Jacob, this was his name, didn’t feel a real pain now but simply a sensation of a light weight on his chest, nevertheless he decided to follow the doctor’s advice and took his scooter to ride to the town’s hospital.
At the first-aid’s triage a male nurse, a fat man with a green coat, after listening about his symptoms, registered him and sent him to the Red Zone where he was laid in a stretcher. Shortly a blond-haired nurse went by him: «Mr. Jacob, how are you now?» He replied that he wasn’t feeling too bad at the time. «Anyway we have to follow our protocol in these cases so now I’ll connect you to the automatic pressure monitor and we’ll check your blood every three hours, so be patient.»

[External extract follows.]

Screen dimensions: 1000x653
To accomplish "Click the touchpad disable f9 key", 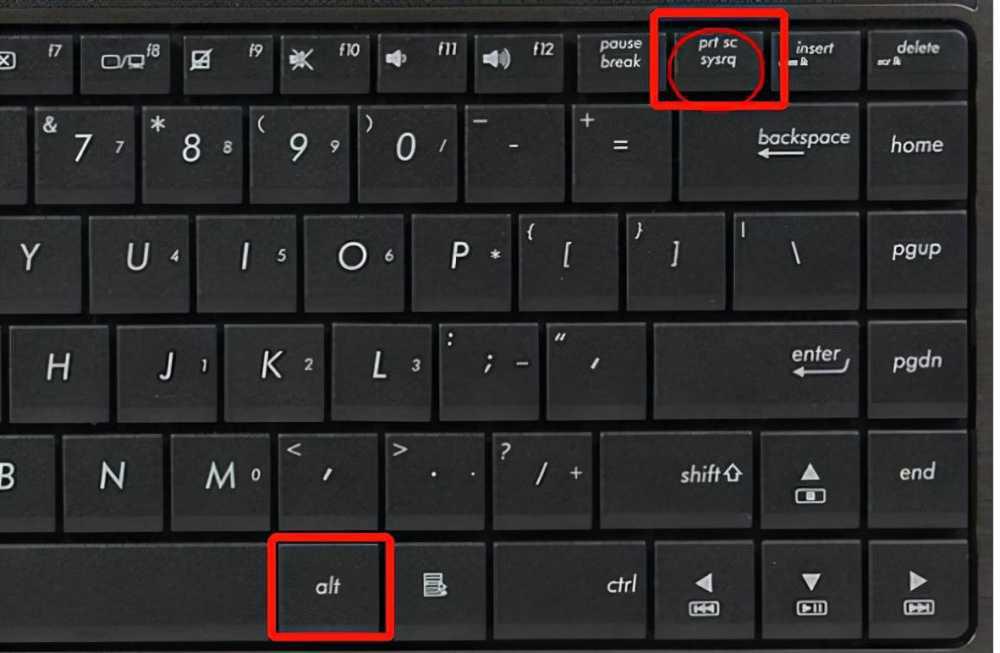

In that place there were more than ten locations for hospitalized persons, each separated by a tent, so Jacob, that was resting almost motionless in a rather disconfortable stretcher, could hear the speeches of everyone, those of doctors and patients. The needle of the first blood test was already out when he heard a doctor saying: «the guy in number five has swallowed fifteen razor blades but we have found only ten, we must check again his stomach.» Jacob was number nine and he listened carefully if they were talking about him. Time passed and after three hours the nurse came back with another syringe for the second blood check. He asked: «How many more?» «Be patient, just another, Mr. Jacob, then doctors will be able to understand your case and make a diagnosis.» He tried to take a nap but the bottom of the stretcher was very hard and stressful for his back and he often had to turn side to side. He thought they should provide real beds in the Red Zone but he remained silent. Meantime a new patient entered, was a Belgian young woman, Jacob heard the Head Physician say if she could speak English but she answered in French. So the doctor started asking her some questions in French, he was talking slowly. Jacob could understand the language and heard her saying that she suffered from severe pain in her belly, then two nurses came and put a drip on her left wrist closing her location’s tent: number eleven. After some time two patients left their places: number seven and eight were now free. Jacob began to be worried, he remembered his appointment with the plumber at home at four p.m. and now was one o’clock, but a male nurse came by him. He was a bearded, tall man that told him he was to bring him for a lung x-ray, so he made him sit in a wheelchair and pushed it towards the radiography department. Half an hour passed and Jacob came back to his location, feeling that his back was a bit relieved by the change of position but now he was again in the same uncomfortable stretcher.
During his absence, number seven had been occupied by a young boy that he said to have experienced dizziness and of seeing double. He told the doctor he suffered of epileptic seizures and that he was taking regularly his medicine. Shortly a neurologist was called to visit him. Jacob thought he should have been visited by a cardiologist instead, so he asked to the doctors to call him , but at that moment they were talking loudly and almost happy about the remaining five blades found in the guy’s stomach.
After an hour, at the end, Jacob was visited by a young cardiologist that looked at his electrocardiogram and made him an ultrasound at his hearth. Finally he said to him that he had nothing to worry about, his twinge had been probably a muscle pain, then the Head Physician called him and told he could come back home: he was discharged from the Red Zone.
Jacob looked at his watch: thirty to four, he could arrive home on time for the appointment. He headed fast to the hospital parking and started his scooter. After half a mile he went around a roundabout not seeing a truck approaching his side. Too late, an useless hard braking. A white helmet lay at the road side next to an ambulance with blinking lights.
In the Red Zone the doctors were talking remembering a patient named Jacob, one of them wispered: “may God protect”.